In this dataset, Zhejiang University, B.G. Negev Technologies & Applications Ltd. at Ben-Gurion University, PEREIRA ANA MARIA DIAS MEDUREIRA, Blue Yonder Group Inc., and Tata Consultancy Services Limited each hold 2 patent records. AVEVA Software LLC, SAP SE, Shuoyunke (Tianjin) Technology Co. Ltd., Pusan National University, and SR University each hold 1 record in this dataset.
According to the retrieved dataset, Contract Net Protocol (CNP) is an auction-based negotiation mechanism where agents representing machines or jobs submit bids or engage in multi-round negotiations to allocate operations, using economic models to drive local decisions toward globally coherent schedules. It was applied to cloud manufacturing using many-to-many negotiation in a 2018 study.
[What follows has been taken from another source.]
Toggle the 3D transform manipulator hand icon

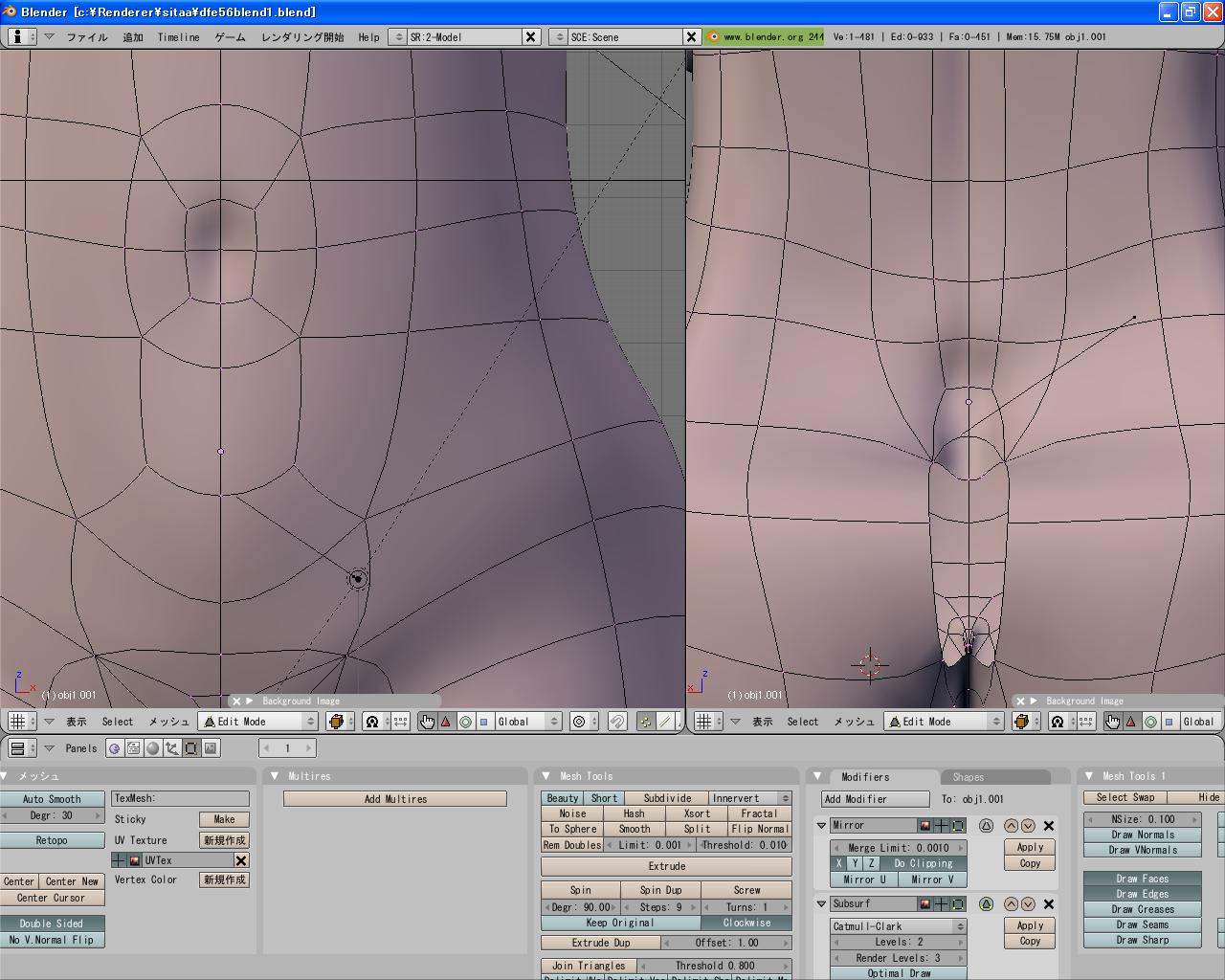coord(427,722)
The retrieved dataset describes digital twin synchronization as a mechanism to couple agent decisions with real-time shop floor data. A 2020 simheuristics framework combines GA optimization with discrete-event simulation synchronized via an Equipment Prognostics and Health Management digital twin. The 2025 Shuoyunke patents incorporate a dedicated Digital Twin Agent within their hierarchical multi-agent platform.
Based on a 2023 paper in this dataset, the Asset Administration Shell (AAS) is an Industry 4.0 standard information model that can be used to model and deploy production scheduling agents, enabling interoperability across heterogeneous factory assets. The paper proposes AAS-based information models establishing a standardization path for plug-and-play scheduling agents.
The most recent signals in this dataset (2022–2025) point to: human-machine game-theoretic scheduling with digital twins (Shuoyunke, CN 2025); adaptive deep RL with automatic algorithm selection (Zhejiang University, US 2025 active); AAS as a universal agent interface for Industry 4.0 interoperability (2023 literature); modular resilient production MAS (2022 literature); and hybrid GA-PSO-GWO ensemble metaheuristic schedulers (SR University, IN 2025 pending).
Data and insights on this page are based on a limited patent and literature dataset and are for reference only. Figures may not represent the complete technology landscape.